* **EXERCISE REQUIREMENTS**: Return exactly those lines of the material below that fall between the line holding "August 2017 (27, 1676)" and the line holding "July 2017 (21, 1696)", inclusive.

* **EXCERPTED DATA**:
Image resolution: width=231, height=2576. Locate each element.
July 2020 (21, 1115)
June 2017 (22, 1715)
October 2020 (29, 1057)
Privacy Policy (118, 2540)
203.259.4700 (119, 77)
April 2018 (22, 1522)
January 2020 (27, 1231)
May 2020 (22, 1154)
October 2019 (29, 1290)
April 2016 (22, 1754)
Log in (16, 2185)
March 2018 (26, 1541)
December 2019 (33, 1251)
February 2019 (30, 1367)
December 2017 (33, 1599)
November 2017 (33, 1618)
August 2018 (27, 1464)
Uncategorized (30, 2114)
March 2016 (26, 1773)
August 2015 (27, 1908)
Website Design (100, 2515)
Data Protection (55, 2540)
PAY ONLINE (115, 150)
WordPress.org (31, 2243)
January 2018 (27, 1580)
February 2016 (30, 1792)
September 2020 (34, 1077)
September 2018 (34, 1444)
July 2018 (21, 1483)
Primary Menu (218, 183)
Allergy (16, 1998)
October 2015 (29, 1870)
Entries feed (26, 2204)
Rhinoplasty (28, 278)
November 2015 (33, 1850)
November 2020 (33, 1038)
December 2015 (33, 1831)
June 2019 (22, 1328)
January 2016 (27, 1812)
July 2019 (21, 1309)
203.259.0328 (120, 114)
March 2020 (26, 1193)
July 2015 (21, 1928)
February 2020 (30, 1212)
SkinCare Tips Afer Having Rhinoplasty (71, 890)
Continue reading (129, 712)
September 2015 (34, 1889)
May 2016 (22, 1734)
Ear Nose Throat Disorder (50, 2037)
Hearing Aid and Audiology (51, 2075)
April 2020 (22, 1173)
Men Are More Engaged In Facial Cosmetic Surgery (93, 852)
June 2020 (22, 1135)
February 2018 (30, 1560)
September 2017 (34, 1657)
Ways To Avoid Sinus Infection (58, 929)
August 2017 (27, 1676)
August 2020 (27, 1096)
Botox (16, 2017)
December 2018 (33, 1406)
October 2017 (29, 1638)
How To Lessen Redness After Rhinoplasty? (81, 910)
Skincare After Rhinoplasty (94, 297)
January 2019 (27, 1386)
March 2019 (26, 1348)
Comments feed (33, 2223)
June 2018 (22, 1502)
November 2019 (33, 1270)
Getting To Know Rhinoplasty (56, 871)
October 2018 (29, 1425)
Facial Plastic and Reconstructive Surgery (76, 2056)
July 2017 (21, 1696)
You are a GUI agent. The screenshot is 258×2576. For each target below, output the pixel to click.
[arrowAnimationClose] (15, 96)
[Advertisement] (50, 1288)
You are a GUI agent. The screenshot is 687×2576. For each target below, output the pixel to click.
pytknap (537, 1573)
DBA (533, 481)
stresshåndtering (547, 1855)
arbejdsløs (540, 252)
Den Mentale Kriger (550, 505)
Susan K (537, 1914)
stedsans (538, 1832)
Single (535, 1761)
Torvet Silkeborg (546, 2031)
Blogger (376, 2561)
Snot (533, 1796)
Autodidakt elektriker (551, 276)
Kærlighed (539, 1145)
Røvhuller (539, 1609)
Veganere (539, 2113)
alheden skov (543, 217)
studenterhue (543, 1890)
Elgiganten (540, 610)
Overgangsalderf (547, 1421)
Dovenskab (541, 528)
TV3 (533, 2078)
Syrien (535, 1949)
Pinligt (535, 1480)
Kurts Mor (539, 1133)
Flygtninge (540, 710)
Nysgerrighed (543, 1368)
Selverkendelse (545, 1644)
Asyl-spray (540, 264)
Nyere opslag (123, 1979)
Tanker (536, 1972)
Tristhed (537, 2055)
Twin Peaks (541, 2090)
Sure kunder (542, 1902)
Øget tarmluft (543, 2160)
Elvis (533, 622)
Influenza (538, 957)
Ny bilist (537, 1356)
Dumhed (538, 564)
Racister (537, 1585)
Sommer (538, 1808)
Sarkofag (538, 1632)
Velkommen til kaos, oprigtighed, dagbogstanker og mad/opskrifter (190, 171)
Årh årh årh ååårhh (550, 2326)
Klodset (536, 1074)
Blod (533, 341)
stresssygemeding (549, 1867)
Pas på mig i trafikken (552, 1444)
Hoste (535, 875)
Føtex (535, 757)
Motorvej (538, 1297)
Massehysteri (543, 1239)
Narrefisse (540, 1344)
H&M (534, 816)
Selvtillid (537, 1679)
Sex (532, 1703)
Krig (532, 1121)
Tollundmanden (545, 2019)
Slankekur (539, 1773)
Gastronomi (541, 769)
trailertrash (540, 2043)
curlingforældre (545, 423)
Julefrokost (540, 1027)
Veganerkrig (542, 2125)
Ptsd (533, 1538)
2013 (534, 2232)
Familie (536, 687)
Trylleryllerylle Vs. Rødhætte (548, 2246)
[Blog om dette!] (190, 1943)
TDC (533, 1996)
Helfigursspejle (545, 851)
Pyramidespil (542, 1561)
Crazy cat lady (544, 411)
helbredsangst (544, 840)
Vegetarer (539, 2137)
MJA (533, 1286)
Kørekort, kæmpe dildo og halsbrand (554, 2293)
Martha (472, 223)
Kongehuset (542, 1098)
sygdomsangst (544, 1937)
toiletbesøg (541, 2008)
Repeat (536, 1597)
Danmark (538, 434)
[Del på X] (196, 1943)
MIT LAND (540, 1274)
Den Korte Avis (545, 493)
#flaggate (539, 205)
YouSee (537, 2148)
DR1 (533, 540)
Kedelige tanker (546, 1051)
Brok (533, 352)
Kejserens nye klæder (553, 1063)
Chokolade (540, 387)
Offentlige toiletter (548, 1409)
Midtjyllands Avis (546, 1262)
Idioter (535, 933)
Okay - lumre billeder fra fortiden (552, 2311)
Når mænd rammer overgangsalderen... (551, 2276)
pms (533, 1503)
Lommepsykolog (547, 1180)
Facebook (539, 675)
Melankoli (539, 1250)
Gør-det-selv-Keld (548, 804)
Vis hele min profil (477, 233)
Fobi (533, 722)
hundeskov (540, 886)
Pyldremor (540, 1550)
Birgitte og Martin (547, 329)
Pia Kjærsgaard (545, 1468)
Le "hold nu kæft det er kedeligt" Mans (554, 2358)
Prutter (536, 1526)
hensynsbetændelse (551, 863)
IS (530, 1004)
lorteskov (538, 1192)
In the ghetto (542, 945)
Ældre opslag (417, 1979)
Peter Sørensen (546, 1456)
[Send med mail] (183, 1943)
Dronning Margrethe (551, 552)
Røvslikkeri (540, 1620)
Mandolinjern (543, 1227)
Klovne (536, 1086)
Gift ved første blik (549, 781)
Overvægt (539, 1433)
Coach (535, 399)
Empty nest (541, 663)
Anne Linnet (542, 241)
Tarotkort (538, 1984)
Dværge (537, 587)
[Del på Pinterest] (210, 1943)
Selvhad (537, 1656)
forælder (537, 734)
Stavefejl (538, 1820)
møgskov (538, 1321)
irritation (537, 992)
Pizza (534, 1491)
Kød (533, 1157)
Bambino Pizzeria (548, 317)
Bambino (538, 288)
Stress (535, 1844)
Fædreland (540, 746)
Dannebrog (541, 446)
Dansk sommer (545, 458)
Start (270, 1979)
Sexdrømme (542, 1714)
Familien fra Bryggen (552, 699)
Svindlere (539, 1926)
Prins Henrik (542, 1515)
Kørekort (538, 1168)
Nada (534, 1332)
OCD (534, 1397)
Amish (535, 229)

* **TASK OUTPUT**:
August 2017 (27, 1676)
August 2020 (27, 1096)
Botox (16, 2017)
December 2018 (33, 1406)
October 2017 (29, 1638)
How To Lessen Redness After Rhinoplasty? (81, 910)
Skincare After Rhinoplasty (94, 297)
January 2019 (27, 1386)
March 2019 (26, 1348)
Comments feed (33, 2223)
June 2018 (22, 1502)
November 2019 (33, 1270)
Getting To Know Rhinoplasty (56, 871)
October 2018 (29, 1425)
Facial Plastic and Reconstructive Surgery (76, 2056)
July 2017 (21, 1696)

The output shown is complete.